The production of soil is the result of chemical weathering of rocks and minerals. In regions where tectonic uplift brings fresh material to Earth's surface, erosion and weathering can accelerate. Using chemical tracers, Larsen et al. (p. 637, published online 16 January; see the Perspective by Heimsath) measured soil production rates of over 2 millimeters per year in New Zealand's Southern Alps, which are some of the fastest uplifting mountains in the world. Because chemical weathering consumes CO2, these rapid rates may over time influence global climate.

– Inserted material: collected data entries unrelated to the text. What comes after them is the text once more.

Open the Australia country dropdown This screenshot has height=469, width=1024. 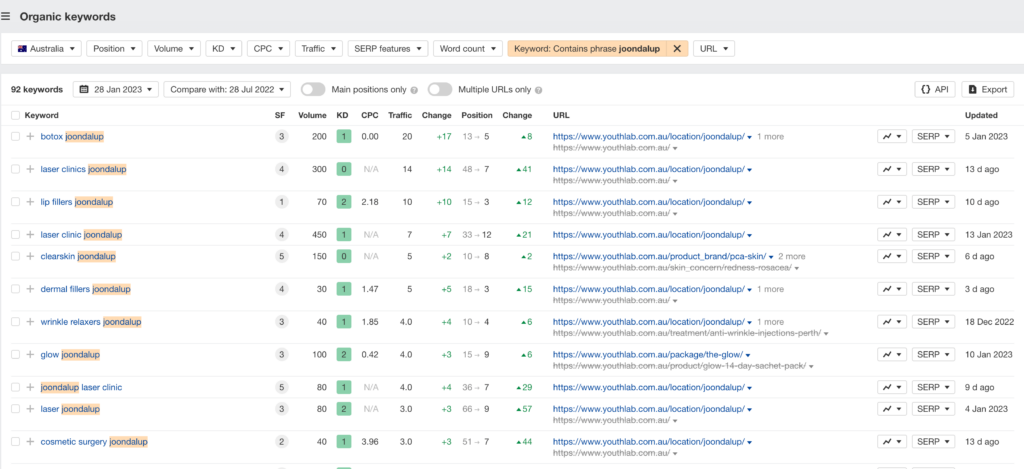pos(46,48)
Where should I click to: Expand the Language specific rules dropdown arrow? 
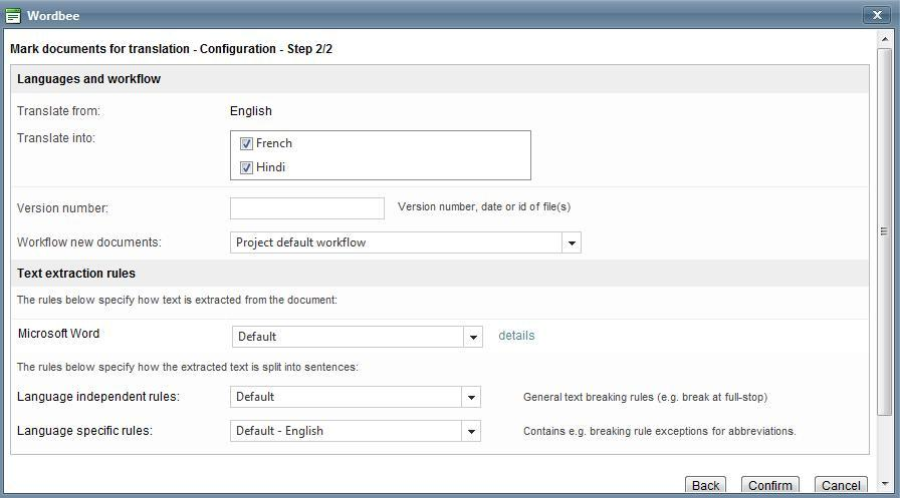click(x=472, y=432)
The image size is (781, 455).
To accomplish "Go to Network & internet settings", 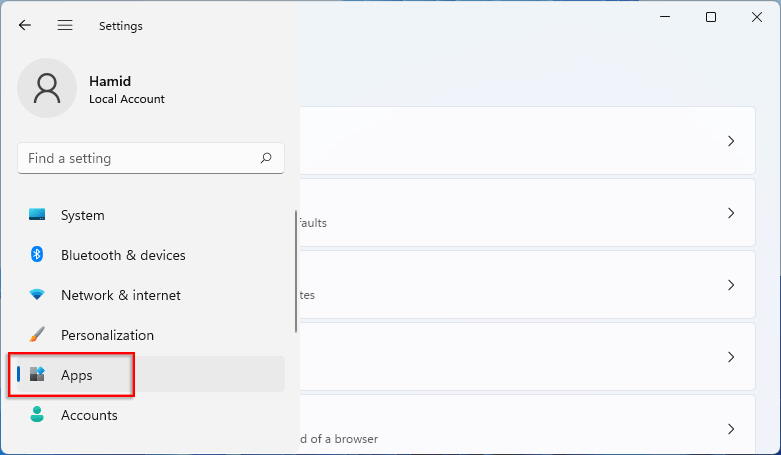I will (121, 295).
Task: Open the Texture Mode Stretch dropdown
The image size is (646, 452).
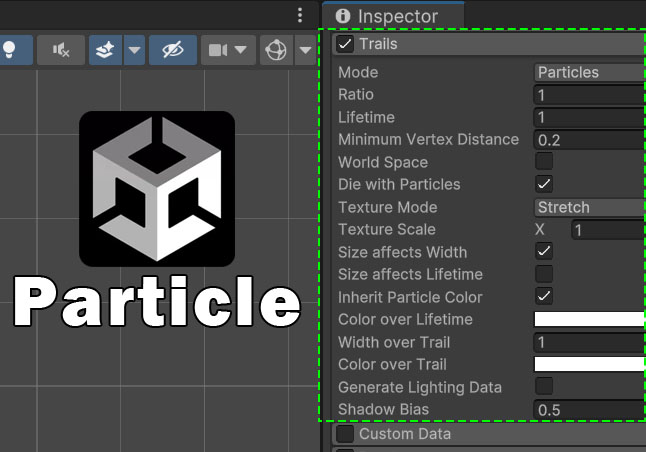Action: (x=589, y=207)
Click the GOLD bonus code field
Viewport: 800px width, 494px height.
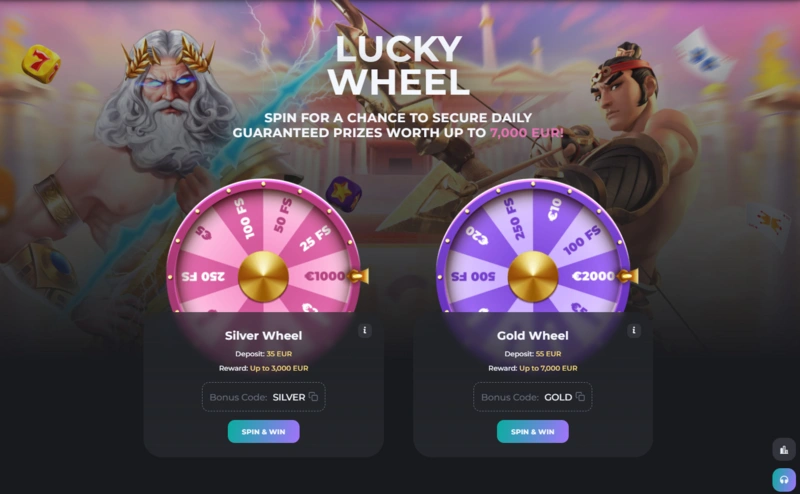(533, 397)
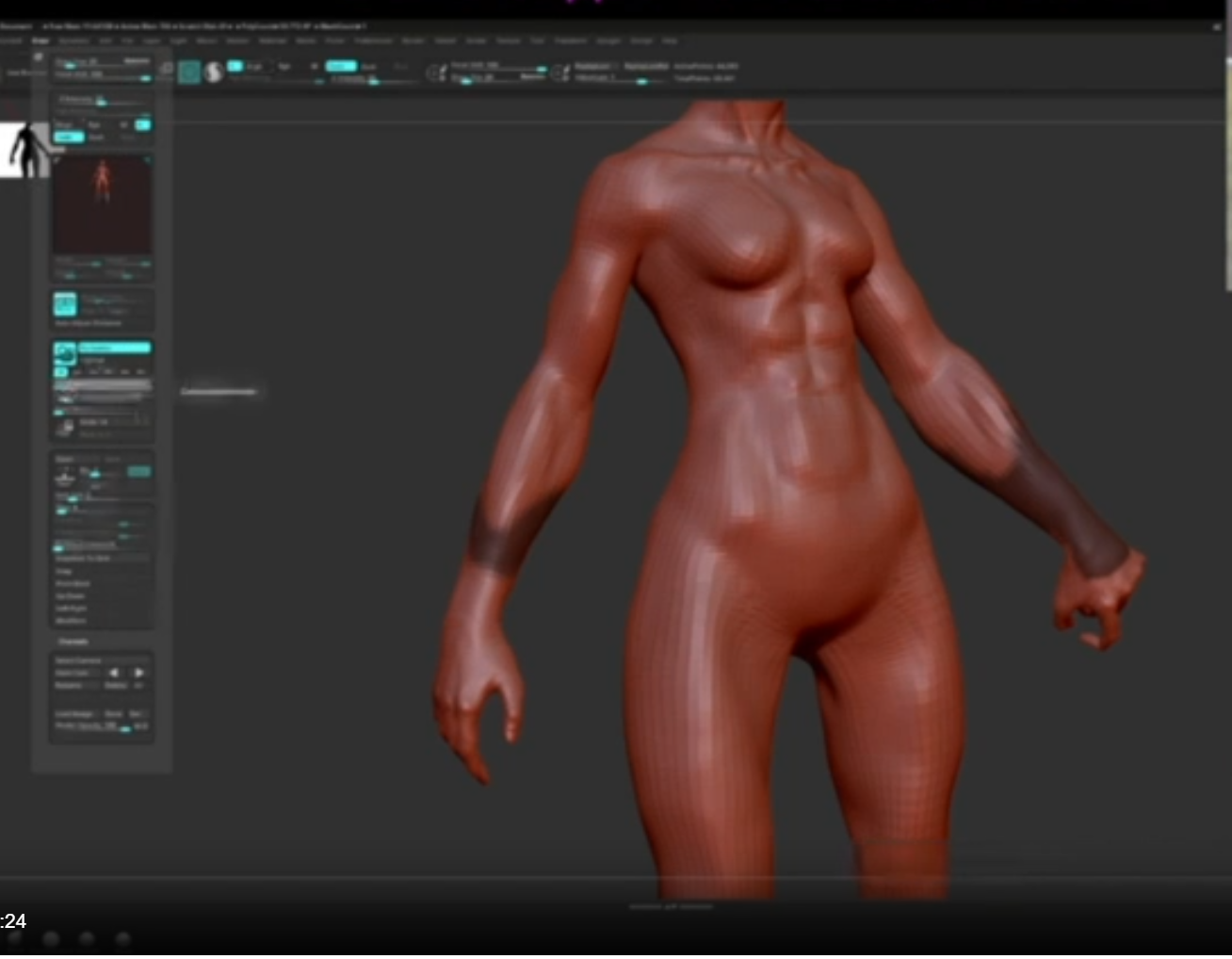The image size is (1232, 959).
Task: Toggle Zadd in the top toolbar
Action: pos(340,66)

Evaluating conflicting theories about the influence of mountains on carbon dioxide cycling and climate requires understanding weathering fluxes from tectonically uplifting landscapes. The lack of soil production and weathering rate measurements in Earth’s most rapidly uplifting mountains has made it difficult to determine whether weathering rates increase or decline in response to rapid erosion. Beryllium-10 concentrations in soils from the western Southern Alps, New Zealand, demonstrate that soil is produced from bedrock more rapidly than previously recognized, at rates up to 2.5 millimeters per year. Weathering intensity data further indicate that soil chemical denudation rates increase proportionally with erosion rates. These high weathering rates support the view that mountains play a key role in global-scale chemical weathering and thus have potentially important implications for the global carbon cycle.